You can convert df -> rdd then by traversing through row we can match the regex and filter out only the matching data without using any UDF.

Example:

import org.apache.spark.sql.types._
import org.apache.spark.sql._
import org.apache.spark.sql.functions._

 df.show()
//+---+-------+--------+
//| id|column1|regexCol|
//+---+-------+--------+
//|  1|    Abc|     A.*|
//|  2|    Def|     B.*|
//|  3|    Ghi|     G.*|
//+---+-------+--------+

//creating new schema to add new boolean field
val sch = StructType(df.schema.fields ++ Array(StructField("bool_col", BooleanType, false)))

//convert df to rdd and match the regex using .map
val rdd = df.rdd.map(row => {
  val regex = row.getAs[String]("regexCol")
  val bool = row.getAs[String]("column1").matches(regex)
  val bool_col = s"$bool".toBoolean
  val newRow = Row.fromSeq(row.toSeq ++ Array(bool_col))
  newRow
})

//convert rdd to dataframe filter out true values for bool_col
val final_df = sqlContext.createDataFrame(rdd, sch).where(col("bool_col")).drop("bool_col")
final_df.show(10)

//+---+-------+--------+
//| id|column1|regexCol|
//+---+-------+--------+
//|  1|    Abc|     A.*|
//|  3|    Ghi|     G.*|
//+---+-------+--------+

UPDATE:

Instead of .map we can use .mapPartition (map vs mapPartiiton):

val rdd = df.rdd.mapPartitions(
    partitions => {
      partitions.map(row => {
        val regex = row.getAs[String]("regexCol")
        val bool = row.getAs[String]("column1").matches(regex)
        val bool_col = s"$bool".toBoolean
        val newRow = Row.fromSeq(row.toSeq ++ Array(bool_col))
        newRow
      })
    })
0
votes
scala> val df = Seq((1,"Abc","A.*"),(2,"Def","B.*"),(3,"Ghi","G.*")).toDF("id","Column1","RegexColumm")
df: org.apache.spark.sql.DataFrame = [id: int, Column1: string ... 1 more field]

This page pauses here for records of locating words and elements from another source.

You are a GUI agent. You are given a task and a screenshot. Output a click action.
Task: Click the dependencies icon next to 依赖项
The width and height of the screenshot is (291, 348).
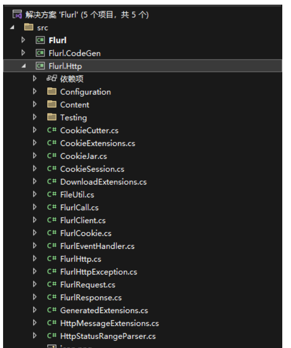click(52, 78)
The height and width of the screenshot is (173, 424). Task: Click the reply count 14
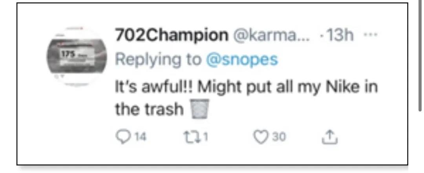pyautogui.click(x=140, y=137)
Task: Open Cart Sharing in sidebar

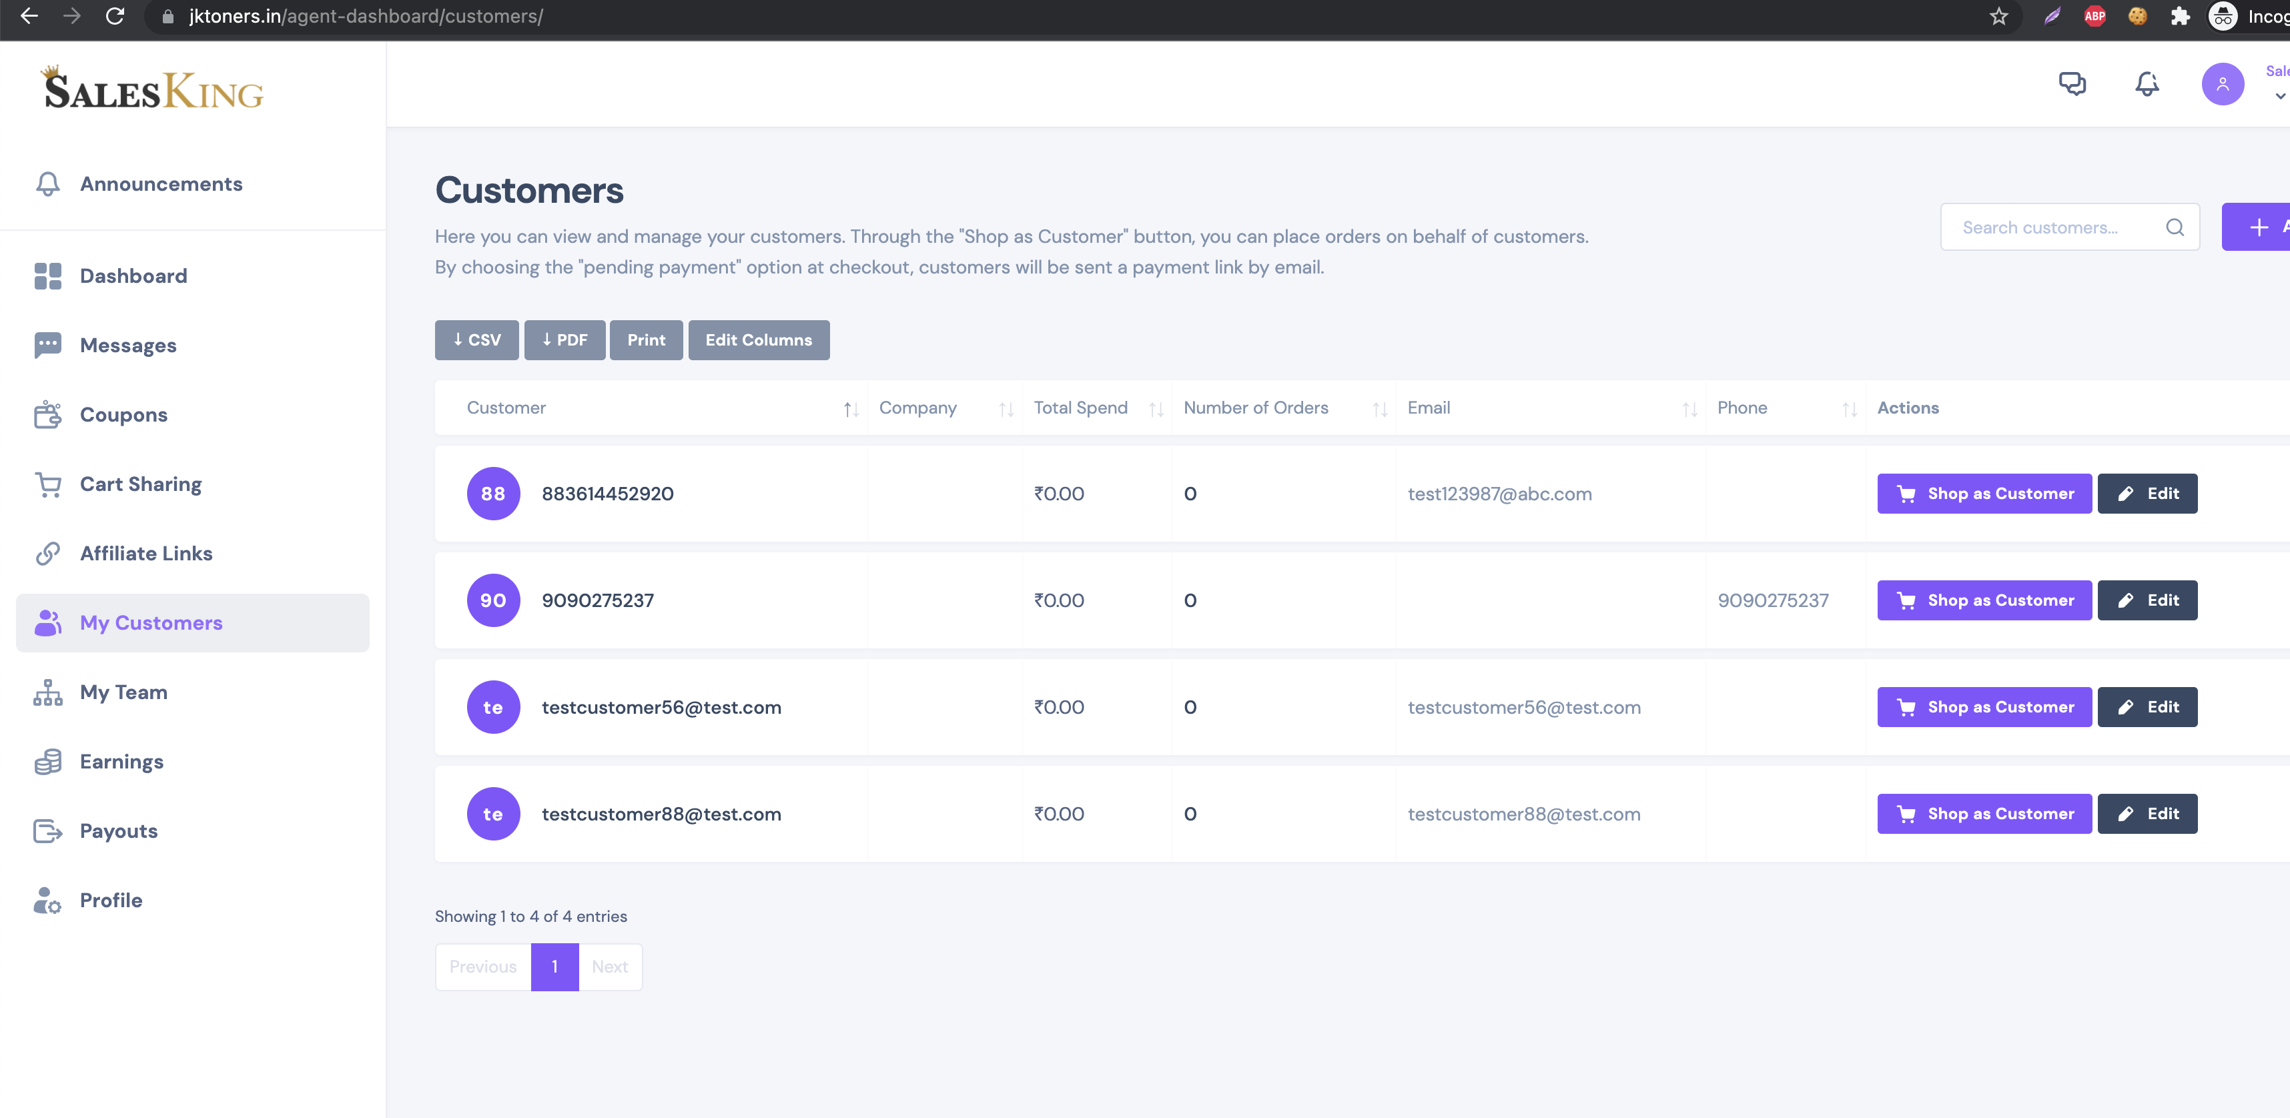Action: 140,484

scala> val requiredDF = df.filter(x=> x.getAs[String]("Column1").matches(x.getAs[String]("RegexColumm")))
requiredDF: org.apache.spark.sql.Dataset[org.apache.spark.sql.Row] = [id: int, Column1: string ... 1 more field]

scala> requiredDF.show
+---+-------+-----------+
| id|Column1|RegexColumm|
+---+-------+-----------+
|  1|    Abc|        A.*|
|  3|    Ghi|        G.*|
+---+-------+-----------+

You can use like above, I think this is what you are lioking for. Please do let me know if it helps you.